▶ Set problem A: Print the passage of the forum thread on photographing frogs against a white background from "Other then actually" to "forward to more!", word for word.

# Frogs on white like flies on...



## skylsdale (Sep 16, 2007)

Did some experimenting with taking pictures of frogs today on a white background. The whole setup was pretty slapped together: an aquarium set on its side and lined with printer paper, and me holding a clip-on desk lamp in one hand and a camera in the other. Thought I would share a few of the images:

_Ranitomeya ventrimaculata_ (Peruvian gold)









_Ranitomeya fantastica_
_







_

_Phyllobates vittatus_
_







_

_Oophaga pumilio _(Chiriqui Grande)









_Dendrobates auratus _(Costa Rica)


----------



## frogparty (Dec 27, 2007)

VERY NICE
that auratuscolors really pop on the white bg


----------



## markbudde (Jan 4, 2008)

well that turned out awesome!


----------



## eos (Dec 6, 2008)

Fantastic shots!!! You know what you should try also? A piece of black marble tile. It creates a nice vague reflection on the bottom. I think it also makes the frogs a little more comfortable than sitting on a piece of bright white paper. They go for under 5 bucks at Home Depot or Lowes. Again, awesome pics. You should take some more.


----------



## stemcellular (Jun 26, 2008)

Great vittatus shot, Ron.


----------



## pl259 (Feb 27, 2006)

Me like!




.


----------



## spinycheek (Jan 26, 2010)

Wow, those came out great!!! Love the auratus one


----------



## mtolypetsupply (Dec 18, 2008)

Nice pics!!!


----------



## sports_doc (Nov 15, 2004)

Ron you are a Genius!

Other then actually having to catch/disturb the frogs, it is a very nice way of cataloging ones animals and for reference shots for TWI and for the Care Sheets.

I would try leaving one side of the tank clear, and the opposing side the white paper. This way you can take a belly shot with a white background also.

Shawn


----------



## akraemer2 (Jan 3, 2010)

Great shots! I look forward to more!


----------



## nathan (Jul 24, 2009)

Really nice! 

I am a photography student and was actually going to do the same thing for one of my projects ! lol Either the white backgroung or we have a still life table in the studio that can be lit from under it , might make for some interesting shots

And if my pics come out half as good as yours I'll be counting on an A


----------



## brooklyndartfrogs (Nov 19, 2005)

Ron,
That fantastica is beautiful!
Andy


----------



## Morgan Freeman (Feb 26, 2009)

Cool shots. How difficult was it getting them in position?


----------



## skylsdale (Sep 16, 2007)

Morgan Freeman said:


> Cool shots. How difficult was it getting them in position?


Out of around 200 photographs, these are pretty much the only ones worth showing. Getting them to sit still, without them either hopping away or hunkering into a defensive posture, takes a lot of trial and error and results in a lot of botched shots.


----------



## markbudde (Jan 4, 2008)

Were the frogs sitting directly on the computer paper, or was it underneath the glass?


----------



## bricespice (Jan 4, 2010)

any advice on photopgraphing individual frogs like this?
I tried, but as soon as I got my camera up and aiming the frog jumped. Lol. I couldn't keep my citronellas in one spot to save my life. They were so active....ain't complaining about that though!

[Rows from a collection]
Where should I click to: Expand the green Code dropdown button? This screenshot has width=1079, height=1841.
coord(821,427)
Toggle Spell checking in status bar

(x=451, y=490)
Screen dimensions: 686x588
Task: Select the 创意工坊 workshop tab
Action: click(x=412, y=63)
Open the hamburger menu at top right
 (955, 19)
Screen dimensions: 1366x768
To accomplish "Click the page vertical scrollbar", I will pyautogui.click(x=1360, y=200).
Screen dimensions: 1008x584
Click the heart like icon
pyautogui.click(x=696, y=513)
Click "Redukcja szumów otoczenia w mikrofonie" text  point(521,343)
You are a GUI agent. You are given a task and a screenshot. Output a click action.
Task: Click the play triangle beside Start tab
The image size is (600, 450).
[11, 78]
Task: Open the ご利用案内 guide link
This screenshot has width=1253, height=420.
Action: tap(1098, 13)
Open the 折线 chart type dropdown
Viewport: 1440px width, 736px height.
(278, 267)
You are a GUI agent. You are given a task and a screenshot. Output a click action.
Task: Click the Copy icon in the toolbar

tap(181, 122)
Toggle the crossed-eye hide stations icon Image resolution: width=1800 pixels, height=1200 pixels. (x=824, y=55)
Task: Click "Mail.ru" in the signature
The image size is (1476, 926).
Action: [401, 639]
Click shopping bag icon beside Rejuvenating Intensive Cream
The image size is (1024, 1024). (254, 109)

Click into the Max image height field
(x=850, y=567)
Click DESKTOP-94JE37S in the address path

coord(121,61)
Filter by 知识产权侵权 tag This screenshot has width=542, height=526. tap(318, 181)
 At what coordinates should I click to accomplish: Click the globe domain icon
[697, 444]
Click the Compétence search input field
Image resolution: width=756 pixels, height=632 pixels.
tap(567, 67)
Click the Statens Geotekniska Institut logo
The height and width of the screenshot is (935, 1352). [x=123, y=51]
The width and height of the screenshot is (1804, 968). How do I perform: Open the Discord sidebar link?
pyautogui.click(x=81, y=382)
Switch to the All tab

▶ Set problem B: Identify each line of the rows above that contains the word "icon", and copy those lines.

▶ Correct output A:
Other then actually having to catch/disturb the frogs, it is a very nice way of cataloging ones animals and for reference shots for TWI and for the Care Sheets.

I would try leaving one side of the tank clear, and the opposing side the white paper. This way you can take a belly shot with a white background also.

Shawn


----------



## akraemer2 (Jan 3, 2010)

Great shots! I look forward to more!

▶ Correct output B:
Click the heart like icon
Task: Click the Copy icon in the toolbar
Toggle the crossed-eye hide stations icon Image resolution: width=1800 pixels, height=1200 pixels. (x=824, y=55)
Click shopping bag icon beside Rejuvenating Intensive Cream
 At what coordinates should I click to accomplish: Click the globe domain icon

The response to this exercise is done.